> **Task prompt**
In the listing below, the answer starts at the line that has "Click the active" and stops after the line that has "This screenshot has width=1101, height=647."; please repeat that part exactly and nothing more.

• • • •

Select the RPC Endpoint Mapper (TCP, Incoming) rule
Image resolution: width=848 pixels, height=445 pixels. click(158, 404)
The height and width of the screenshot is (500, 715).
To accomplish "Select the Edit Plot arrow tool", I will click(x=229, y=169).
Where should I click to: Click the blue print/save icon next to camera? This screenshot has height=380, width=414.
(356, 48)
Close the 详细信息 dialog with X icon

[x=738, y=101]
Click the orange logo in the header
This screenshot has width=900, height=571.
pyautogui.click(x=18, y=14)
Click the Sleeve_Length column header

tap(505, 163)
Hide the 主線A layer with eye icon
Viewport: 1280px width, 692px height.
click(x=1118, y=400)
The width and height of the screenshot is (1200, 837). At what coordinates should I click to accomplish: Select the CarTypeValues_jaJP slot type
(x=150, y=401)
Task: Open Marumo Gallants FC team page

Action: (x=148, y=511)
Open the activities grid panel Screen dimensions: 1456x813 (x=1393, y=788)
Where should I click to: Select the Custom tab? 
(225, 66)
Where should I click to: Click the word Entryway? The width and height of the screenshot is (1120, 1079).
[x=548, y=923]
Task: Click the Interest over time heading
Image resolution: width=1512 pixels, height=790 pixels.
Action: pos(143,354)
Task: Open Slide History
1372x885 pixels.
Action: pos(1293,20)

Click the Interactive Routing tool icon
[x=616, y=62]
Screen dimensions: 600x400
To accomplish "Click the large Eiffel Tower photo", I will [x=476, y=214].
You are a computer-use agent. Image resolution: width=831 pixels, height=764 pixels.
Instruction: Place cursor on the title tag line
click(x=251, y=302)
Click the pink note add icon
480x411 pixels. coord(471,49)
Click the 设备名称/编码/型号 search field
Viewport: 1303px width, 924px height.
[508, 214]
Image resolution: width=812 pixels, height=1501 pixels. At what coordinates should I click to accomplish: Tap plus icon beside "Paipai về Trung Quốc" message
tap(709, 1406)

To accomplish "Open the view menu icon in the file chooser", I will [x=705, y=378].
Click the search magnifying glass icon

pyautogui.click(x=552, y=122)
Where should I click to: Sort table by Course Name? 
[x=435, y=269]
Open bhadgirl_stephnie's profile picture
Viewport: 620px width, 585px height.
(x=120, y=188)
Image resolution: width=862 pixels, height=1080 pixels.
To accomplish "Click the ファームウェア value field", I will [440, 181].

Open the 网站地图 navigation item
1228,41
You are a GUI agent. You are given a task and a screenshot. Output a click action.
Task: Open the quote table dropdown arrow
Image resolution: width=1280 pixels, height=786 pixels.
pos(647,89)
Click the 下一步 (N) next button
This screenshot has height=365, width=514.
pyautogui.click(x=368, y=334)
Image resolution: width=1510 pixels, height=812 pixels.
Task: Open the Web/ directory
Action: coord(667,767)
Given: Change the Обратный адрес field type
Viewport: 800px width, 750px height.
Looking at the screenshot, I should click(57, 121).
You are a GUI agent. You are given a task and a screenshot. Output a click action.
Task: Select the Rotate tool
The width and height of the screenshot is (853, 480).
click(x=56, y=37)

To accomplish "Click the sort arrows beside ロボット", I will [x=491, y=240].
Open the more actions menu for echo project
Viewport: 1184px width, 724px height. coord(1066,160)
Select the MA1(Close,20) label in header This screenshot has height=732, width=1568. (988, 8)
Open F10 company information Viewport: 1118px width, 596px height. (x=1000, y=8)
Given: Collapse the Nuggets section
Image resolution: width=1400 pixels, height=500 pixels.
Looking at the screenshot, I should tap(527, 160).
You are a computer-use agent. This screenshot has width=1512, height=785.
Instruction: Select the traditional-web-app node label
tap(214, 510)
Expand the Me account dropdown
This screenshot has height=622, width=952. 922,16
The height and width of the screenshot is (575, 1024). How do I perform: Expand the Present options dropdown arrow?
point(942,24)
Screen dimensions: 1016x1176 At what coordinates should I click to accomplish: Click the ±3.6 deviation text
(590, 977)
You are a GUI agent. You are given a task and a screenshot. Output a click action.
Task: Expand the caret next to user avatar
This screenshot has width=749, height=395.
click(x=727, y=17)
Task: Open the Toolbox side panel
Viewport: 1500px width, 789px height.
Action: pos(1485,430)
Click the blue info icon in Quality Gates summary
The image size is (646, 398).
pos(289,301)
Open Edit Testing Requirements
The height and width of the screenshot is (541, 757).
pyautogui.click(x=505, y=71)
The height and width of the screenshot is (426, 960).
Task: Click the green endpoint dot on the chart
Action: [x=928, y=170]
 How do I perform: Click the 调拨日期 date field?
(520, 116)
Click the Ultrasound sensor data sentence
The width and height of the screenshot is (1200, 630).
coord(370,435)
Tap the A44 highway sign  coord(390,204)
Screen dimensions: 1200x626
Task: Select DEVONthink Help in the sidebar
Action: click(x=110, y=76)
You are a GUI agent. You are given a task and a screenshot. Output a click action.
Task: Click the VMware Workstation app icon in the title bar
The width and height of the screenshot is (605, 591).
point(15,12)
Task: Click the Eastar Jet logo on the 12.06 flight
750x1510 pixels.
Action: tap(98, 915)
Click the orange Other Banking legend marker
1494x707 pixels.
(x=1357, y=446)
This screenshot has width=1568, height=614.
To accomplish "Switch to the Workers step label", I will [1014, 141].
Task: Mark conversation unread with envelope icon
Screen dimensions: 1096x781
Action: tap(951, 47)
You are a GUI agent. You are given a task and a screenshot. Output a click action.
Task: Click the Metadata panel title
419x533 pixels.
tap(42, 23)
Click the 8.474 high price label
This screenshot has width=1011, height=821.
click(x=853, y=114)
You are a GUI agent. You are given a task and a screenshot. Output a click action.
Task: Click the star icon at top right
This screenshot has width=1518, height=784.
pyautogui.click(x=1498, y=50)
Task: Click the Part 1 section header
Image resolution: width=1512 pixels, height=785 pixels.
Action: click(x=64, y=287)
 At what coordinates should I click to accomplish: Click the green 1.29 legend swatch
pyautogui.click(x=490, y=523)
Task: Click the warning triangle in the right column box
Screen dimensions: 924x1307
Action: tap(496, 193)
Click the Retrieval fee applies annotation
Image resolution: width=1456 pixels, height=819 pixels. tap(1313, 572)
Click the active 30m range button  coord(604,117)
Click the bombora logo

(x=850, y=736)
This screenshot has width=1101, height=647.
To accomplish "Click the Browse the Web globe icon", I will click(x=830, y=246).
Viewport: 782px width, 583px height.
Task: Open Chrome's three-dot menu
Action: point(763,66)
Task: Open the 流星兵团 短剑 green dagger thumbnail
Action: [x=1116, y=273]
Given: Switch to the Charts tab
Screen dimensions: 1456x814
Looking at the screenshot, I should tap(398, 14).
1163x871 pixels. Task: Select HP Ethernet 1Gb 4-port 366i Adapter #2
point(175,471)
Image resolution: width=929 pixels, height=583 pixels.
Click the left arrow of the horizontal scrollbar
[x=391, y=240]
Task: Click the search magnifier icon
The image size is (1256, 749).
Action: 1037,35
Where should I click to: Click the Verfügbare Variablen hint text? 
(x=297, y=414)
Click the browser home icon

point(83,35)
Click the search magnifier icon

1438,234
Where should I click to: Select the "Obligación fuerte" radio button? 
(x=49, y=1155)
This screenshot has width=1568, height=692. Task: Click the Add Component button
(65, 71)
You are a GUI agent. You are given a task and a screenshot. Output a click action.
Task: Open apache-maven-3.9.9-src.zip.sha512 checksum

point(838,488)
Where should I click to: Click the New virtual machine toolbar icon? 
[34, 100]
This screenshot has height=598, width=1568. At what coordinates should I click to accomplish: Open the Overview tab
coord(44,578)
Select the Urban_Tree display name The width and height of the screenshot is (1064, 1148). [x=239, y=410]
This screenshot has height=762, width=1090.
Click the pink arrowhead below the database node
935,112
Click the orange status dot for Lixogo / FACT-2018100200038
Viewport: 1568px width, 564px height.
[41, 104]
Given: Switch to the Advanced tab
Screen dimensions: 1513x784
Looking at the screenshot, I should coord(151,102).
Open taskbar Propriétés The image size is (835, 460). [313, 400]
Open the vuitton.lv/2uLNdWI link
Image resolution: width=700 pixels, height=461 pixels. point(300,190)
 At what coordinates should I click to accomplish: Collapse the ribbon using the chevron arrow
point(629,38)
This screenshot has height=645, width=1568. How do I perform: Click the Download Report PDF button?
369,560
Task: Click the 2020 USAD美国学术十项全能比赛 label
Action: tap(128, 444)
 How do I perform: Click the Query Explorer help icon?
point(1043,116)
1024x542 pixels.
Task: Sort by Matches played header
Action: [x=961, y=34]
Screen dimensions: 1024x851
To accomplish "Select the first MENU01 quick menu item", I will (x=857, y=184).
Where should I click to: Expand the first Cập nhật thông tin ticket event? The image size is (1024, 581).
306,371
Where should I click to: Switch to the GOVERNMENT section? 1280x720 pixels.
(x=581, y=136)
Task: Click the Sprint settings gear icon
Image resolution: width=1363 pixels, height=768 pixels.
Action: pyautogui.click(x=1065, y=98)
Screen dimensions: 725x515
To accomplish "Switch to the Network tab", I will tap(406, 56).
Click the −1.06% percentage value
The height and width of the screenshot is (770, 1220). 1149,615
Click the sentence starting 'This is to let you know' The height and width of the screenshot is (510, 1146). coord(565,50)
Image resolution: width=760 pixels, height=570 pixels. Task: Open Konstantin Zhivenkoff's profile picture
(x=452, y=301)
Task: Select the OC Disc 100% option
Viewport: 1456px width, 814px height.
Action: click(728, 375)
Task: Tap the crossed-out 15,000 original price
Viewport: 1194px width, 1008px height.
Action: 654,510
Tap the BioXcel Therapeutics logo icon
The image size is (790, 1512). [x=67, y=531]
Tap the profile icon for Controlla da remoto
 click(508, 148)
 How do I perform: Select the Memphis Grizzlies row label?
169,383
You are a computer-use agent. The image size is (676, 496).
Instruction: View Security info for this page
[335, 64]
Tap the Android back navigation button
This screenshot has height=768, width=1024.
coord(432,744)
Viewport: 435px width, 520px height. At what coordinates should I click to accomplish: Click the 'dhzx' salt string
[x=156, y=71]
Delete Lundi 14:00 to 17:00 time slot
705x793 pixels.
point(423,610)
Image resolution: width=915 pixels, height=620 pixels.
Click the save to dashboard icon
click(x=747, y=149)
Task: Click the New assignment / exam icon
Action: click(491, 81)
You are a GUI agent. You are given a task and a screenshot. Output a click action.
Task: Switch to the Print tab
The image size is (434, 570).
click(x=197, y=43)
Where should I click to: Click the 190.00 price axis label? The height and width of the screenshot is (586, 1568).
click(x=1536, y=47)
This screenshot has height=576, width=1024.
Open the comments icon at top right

• • • •

> **Answer to the problem**
Click the active 30m range button  coord(604,117)
Click the bombora logo

(x=850, y=736)
This screenshot has width=1101, height=647.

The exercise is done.